■ **Stored data**:
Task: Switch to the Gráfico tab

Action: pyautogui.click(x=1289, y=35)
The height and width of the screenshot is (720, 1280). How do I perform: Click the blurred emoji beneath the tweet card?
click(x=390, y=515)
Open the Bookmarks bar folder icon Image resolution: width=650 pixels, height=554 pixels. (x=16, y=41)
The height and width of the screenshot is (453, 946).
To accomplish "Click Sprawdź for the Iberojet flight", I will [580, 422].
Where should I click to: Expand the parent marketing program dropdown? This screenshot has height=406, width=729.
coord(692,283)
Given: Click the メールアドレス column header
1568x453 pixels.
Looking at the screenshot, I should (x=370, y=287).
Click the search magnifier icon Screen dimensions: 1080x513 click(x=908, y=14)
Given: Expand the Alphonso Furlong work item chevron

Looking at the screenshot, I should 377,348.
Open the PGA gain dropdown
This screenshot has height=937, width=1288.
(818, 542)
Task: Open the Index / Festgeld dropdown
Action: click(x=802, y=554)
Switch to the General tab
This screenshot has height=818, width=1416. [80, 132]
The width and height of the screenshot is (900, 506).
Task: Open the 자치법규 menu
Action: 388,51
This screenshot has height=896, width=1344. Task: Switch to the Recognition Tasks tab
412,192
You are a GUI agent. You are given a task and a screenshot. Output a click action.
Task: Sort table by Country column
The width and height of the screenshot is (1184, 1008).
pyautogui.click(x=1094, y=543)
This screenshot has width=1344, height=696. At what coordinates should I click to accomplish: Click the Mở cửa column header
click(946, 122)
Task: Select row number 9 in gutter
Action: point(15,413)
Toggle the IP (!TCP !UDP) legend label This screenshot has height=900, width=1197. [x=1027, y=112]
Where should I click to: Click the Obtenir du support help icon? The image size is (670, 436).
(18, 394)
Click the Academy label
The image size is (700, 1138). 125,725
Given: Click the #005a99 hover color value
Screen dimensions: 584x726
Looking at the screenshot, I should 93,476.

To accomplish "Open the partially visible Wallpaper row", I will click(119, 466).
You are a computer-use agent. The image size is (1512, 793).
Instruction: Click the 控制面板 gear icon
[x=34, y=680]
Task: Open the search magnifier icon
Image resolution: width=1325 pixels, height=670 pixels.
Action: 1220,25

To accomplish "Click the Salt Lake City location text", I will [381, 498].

■ **Aim of the exercise**:
Please go through the entries and show every line with the word "agent".

■ **Solution for this problem**:
You are a GUI agent. You are given a task and a screenshot. Output a click action.
You are a computer-use agent. The image size is (1512, 793).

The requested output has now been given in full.